FIVE QUESTIONS WITH BJ Goergen

How did you learn about the Presidential Leadership Scholars, and what motivated you to apply?

I knew I would benefit from personal leadership development at this stage of my career, especially as my organization embarks on some bold initiatives in East Africa. Several friends who knew about the program suggested I apply, because PLS was created to help leaders grow and become more effective in their spheres of influence.

While I was motivated to personally grow as a leader, PLS also addressed whether your organization is leading in the best way possible in the area where you want to see change happen. For me, that was creating a mechanism to equip and launch the next generation of young leaders in South Sudan. The program delivered personally, professionally, and organizationally.

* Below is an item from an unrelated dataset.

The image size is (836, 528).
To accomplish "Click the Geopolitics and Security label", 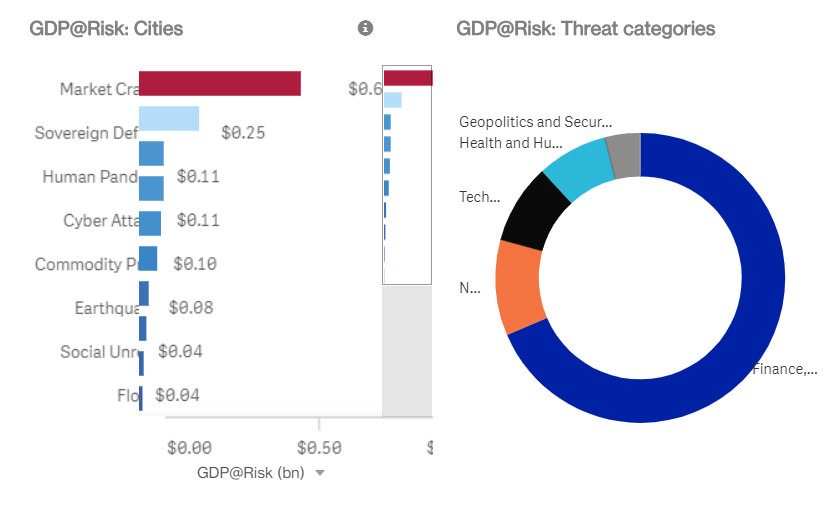I will tap(533, 122).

Was there a moment during your time as a Presidential Leadership Scholar that you found surprising or especially significant?

It would be easy to write a book on all the significant “aha” moments from the PLS experience. In the final module, we had the privilege to hear from three of the Little Rock Nine, the African-American students who desegregated Little Rock Central High School in 1957. They were escorted to school by the U.S. Army, and frequently experienced daily verbal and physical harassment from the other students. Our moderator asked the panel if they experienced any moments of grace in that first year. Minnijean Brown-Trickey said “I’ve given this a lot of thought. We determined there were 100 bad kids, 20 nice kids, and 1,900 silent witnesses… Whose side are you on when you don’t say anything?”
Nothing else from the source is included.